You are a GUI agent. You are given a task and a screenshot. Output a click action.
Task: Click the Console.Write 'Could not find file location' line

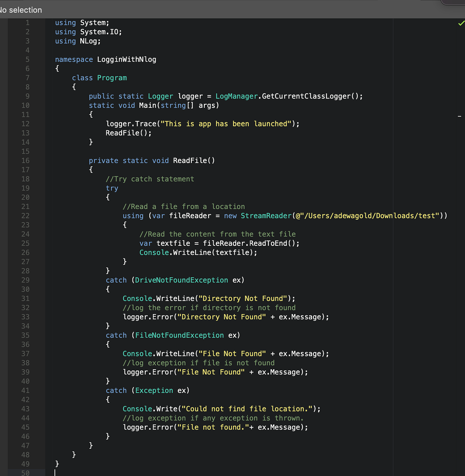coord(222,408)
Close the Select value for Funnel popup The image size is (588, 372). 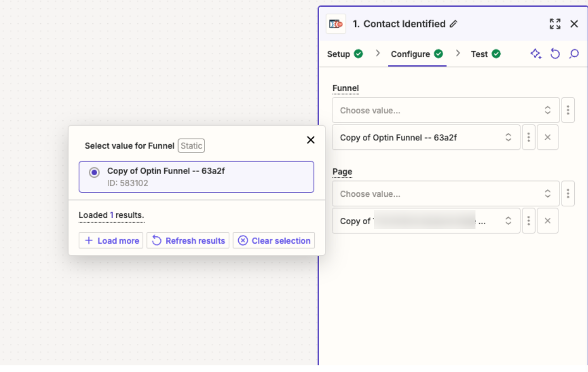coord(311,140)
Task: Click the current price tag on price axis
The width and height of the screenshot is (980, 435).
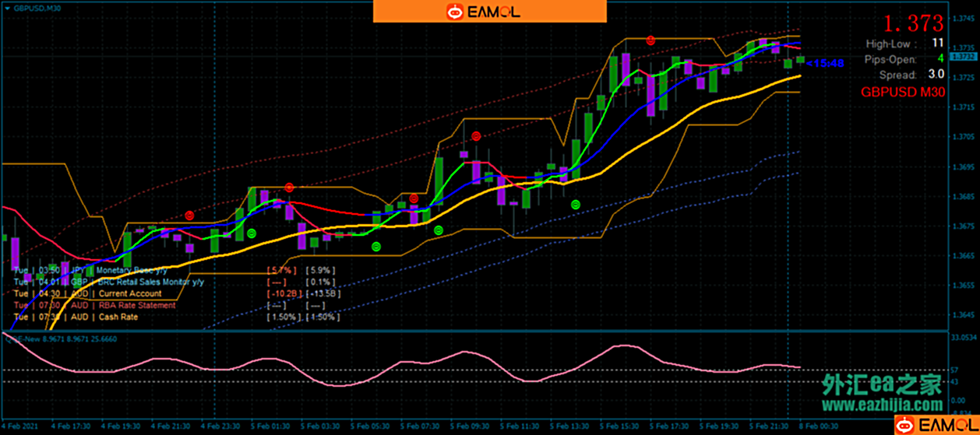Action: [963, 56]
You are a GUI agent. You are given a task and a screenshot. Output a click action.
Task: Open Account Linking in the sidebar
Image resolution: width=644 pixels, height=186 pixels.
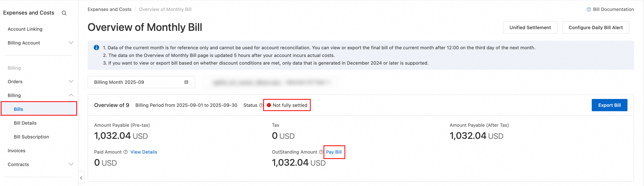coord(25,29)
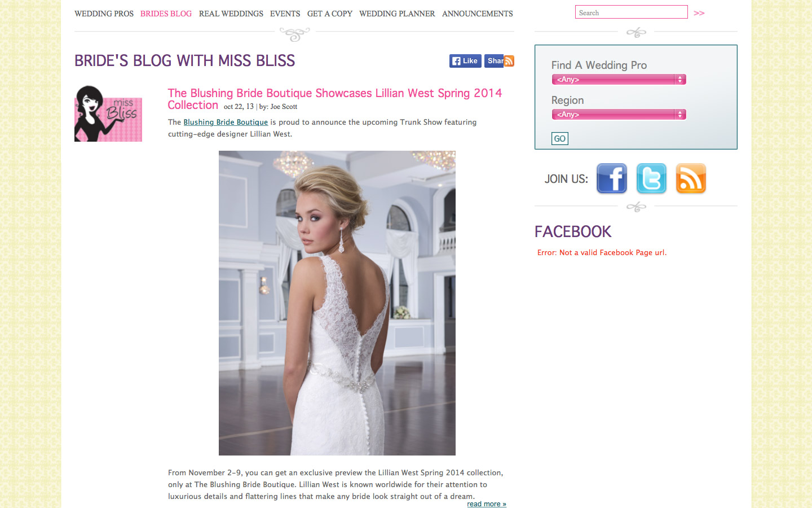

Task instructions
What you write must match, line for line, the records from the line containing "Task: Click the current" through the last line, with every picture left out.

Solution to the exercise
Task: Click the current price tag on price axis
The width and height of the screenshot is (980, 435).
Action: [963, 56]
You are a GUI agent. You are given a task and a screenshot. Output a click action.
Task: Open Account Linking in the sidebar
Image resolution: width=644 pixels, height=186 pixels.
coord(25,29)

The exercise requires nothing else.